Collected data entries
+ + + +

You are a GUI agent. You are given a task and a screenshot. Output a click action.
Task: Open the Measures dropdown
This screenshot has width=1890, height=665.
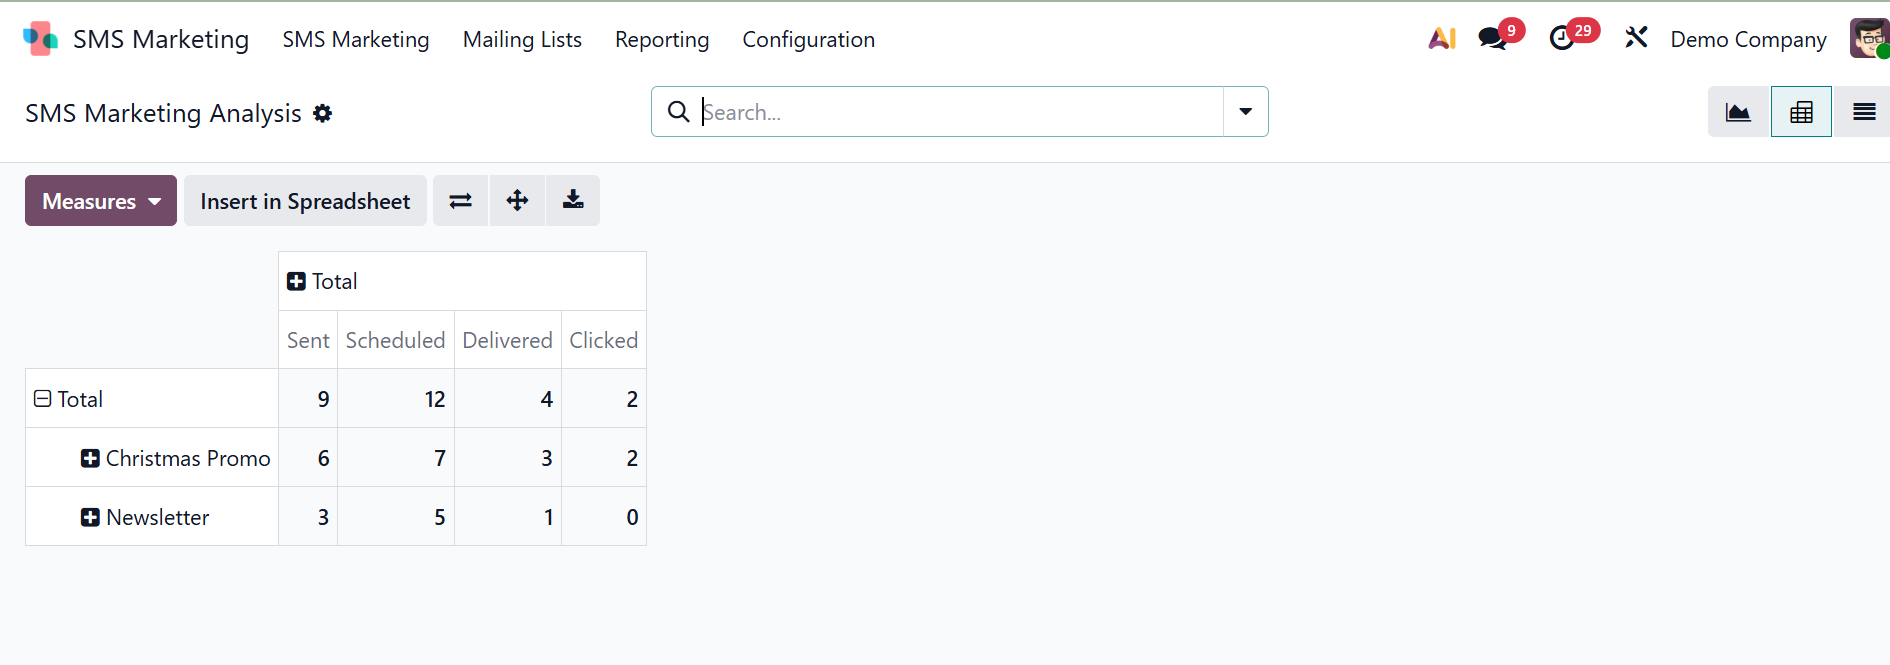101,201
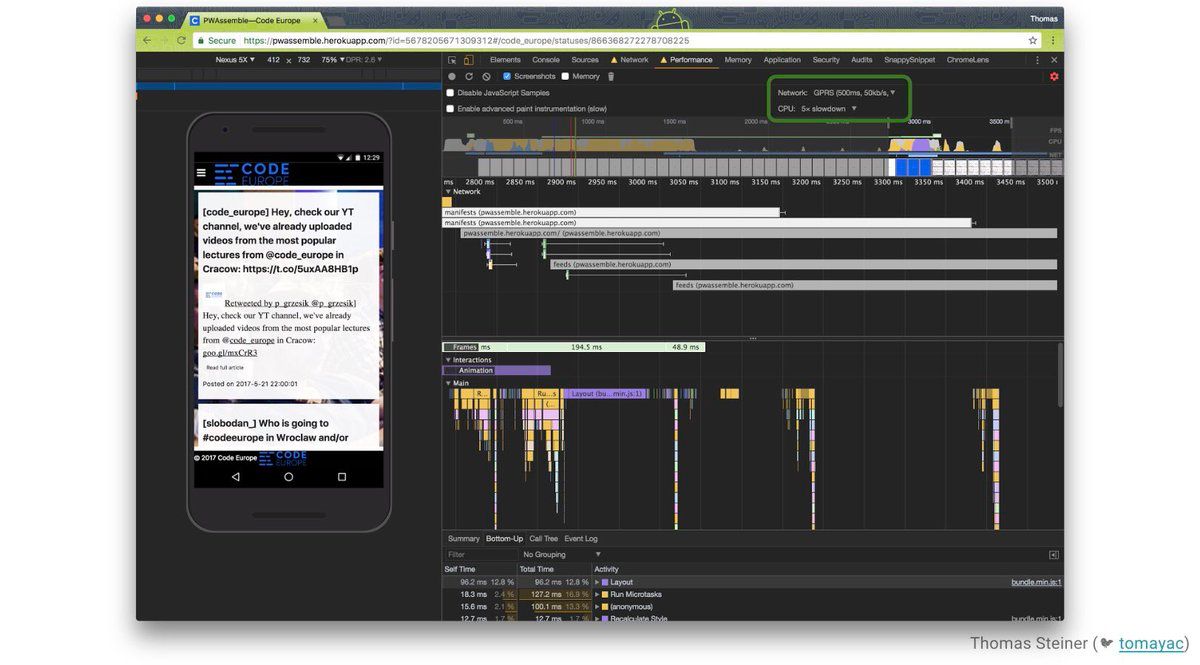Image resolution: width=1200 pixels, height=665 pixels.
Task: Enable the Memory checkbox
Action: (565, 76)
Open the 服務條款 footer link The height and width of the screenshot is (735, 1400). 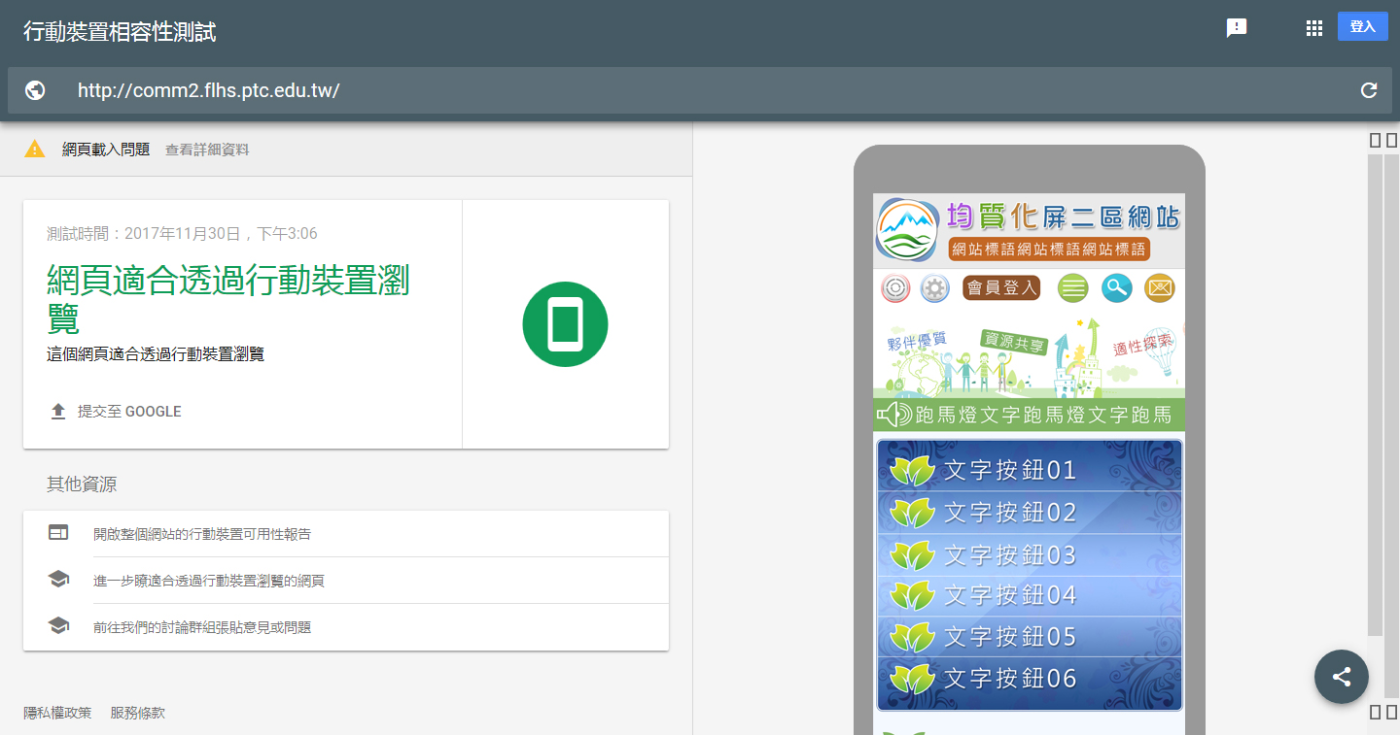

+ + + +

Task
What you give back should match the entries above exactly, except that pictures are dropped.

Exercise result
You are a GUI agent. You are given a task and a screenshot. Output a click action.
Task: Open the Measures dropdown
This screenshot has width=1890, height=665.
101,201
Image resolution: width=1200 pixels, height=665 pixels.
Task: Enable the Memory checkbox
Action: (565, 76)
Open the 服務條款 footer link The height and width of the screenshot is (735, 1400). 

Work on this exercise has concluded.